Properly implemented, digitalization improves accuracy and reduces remakes. Working with digital files allows for predictable and precise results because fewer steps are involved between the clinic and the lab. Less manual involvement means a reduced risk of human error. And since most of the information is captured upfront with the initial scan, only minor adjustments need to be made before the final restoration step.

If digital dentistry is the future, what is the catch?

Here is the catch. Dental professionals who use analog tools and techniques but try to adapt them to the digital workflow will likely create more unpredictability, not less. Digital workflows need to be accurate and repeatable to be an improvement over analog methods. If they aren’t, the benefits of fewer remakes, higher profit potential, fewer patient visits, and predictable patient outcomes can be lost.

End users need to know how to combine suitable tools and materials in the right way. They need to be able to trust the various parts of the workflow that fit together to accomplish their desired outcomes.

It can be highly beneficial for someone just starting the transition to digital to have a trusted partner who can provide guidance on the right combinations. Herein lies yet another benefit that digital brings to the table. It is access to a huge community of people working across borders who can answer questions and help with the challenges that a newcomer will inevitably have.

If clinics and labs can start off on the right foot, they can enjoy the benefits of digital dentistry right from the start instead of having to go through a lot of unnecessary trial and error.

– We try to point newcomers to design partners who can help them. I have seen people who have started analog go completely digital within six months. We start by taking baby steps to find out what is comfortable, connect them with partners who can help, and then watch as they grow their business – as they always do, says Steven.

Go digital by starting small and collaborating

There is no doubt that the digital workflow is a vast improvement to the clinic/lab partnership. But going digital can seem overwhelming. Questions like “What is the value proposition?”, “How much equipment do I need?” and “What will it cost me?” are all reasonable to ask.

The good news is that the move to digital can start small, with Dental professionals getting comfortable with the technology and gradually building out their digital workflow. It is not unusual to see a slow conversion from analog to digital. For example, Dental professionals might start using an intra-oral scanner to create a digital impression, which saves time and shipping costs. And later, they might integrate CAD/CAM software to design implant-supported restorations.

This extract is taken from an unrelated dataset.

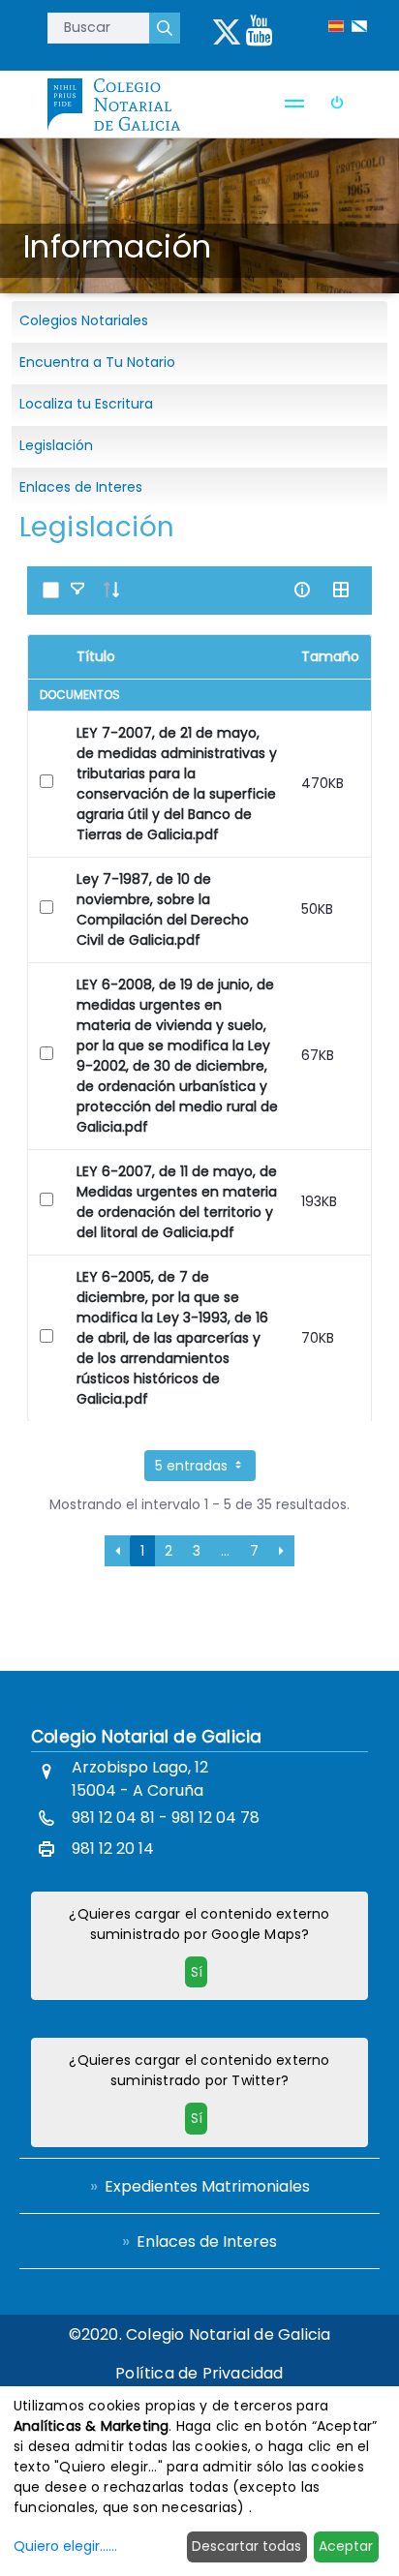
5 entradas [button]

Cost savings are remarkable. Not only do clinics and labs save staff hours due to increased efficiency, but they also save costs by avoiding sending jobs physically to external partners. For outsourced jobs, users can pick and choose partners based on their price and quality output. And since there is less rework in digital due to the improved quality, there is more profit.

– Clinics and labs going digital will enjoy an output capacity of five to six times that of analog processes – that is what you can do with a digital workflow. The way we work with provisionals digitally today removes the unpredictability we experienced in the old analog workflow. It is just so incredibly efficient and cost-effective that what you stand to gain is a huge potential for greater profits, Steven concludes.

Are you ready to keep up with the competition?

At the end of the day, the overarching reality is that if dentists and labs aren’t working digitally, they won’t be able to keep up with their competition in the future.